AWS Glue is serverless Spark — you submit a job and AWS manages the cluster. Amazon EMR gives you full control over Hadoop/Spark clusters (instance types, tuning, custom JARs). Use Glue for standard batch ETL under 10TB. Use EMR for petabyte-scale jobs where you need to tune executor memory and install custom libraries.
Use Athena for ad-hoc SQL queries on data already in S3 — no infrastructure needed, pay per TB scanned. Use Glue when you need to transform and move data (ETL jobs, crawlers, data catalog). Athena is technically ELT (query-time transformation). The key cost trap: unpartitioned CSV data in Athena will 10x your bill vs partitioned Parquet.
AWS Glue: DPU-hours round up, 5-10 min cold start burns money. Athena: $5/TB scanned — CSV vs Parquet is a 10x cost difference. EMR: over-provisioned clusters and spot interruptions. Kinesis Firehose: not true real-time (60s buffer minimum). DMS: replication instance is a single EC2 with no auto-scaling.

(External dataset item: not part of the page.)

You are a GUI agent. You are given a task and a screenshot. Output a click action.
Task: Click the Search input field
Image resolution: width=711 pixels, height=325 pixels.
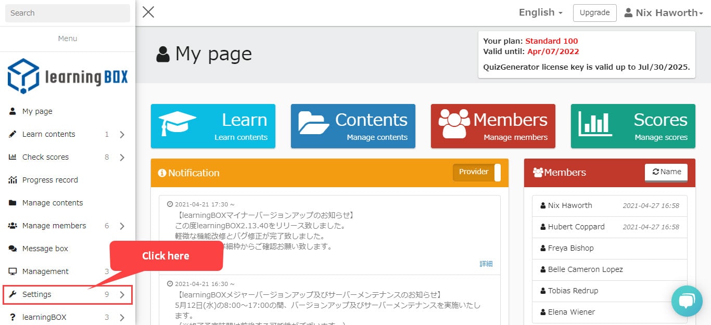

Kinesis Firehose for managed ingestion (buffer → S3/Redshift/OpenSearch). Kinesis Data Streams + Lambda for record-level processing. Kinesis Data Analytics (Managed Apache Flink) for complex streaming SQL/Java. Firehose is simplest but has a minimum 60-second buffer — it's near-real-time, not true real-time.
DMS is for database-to-database migration with CDC (change data capture). It reads transaction logs and replays them. AWS Glue is for ETL — extract, transform, load with Spark. If you're migrating Oracle to Aurora with zero downtime, use DMS. If you're transforming and loading data into a data lake, use Glue.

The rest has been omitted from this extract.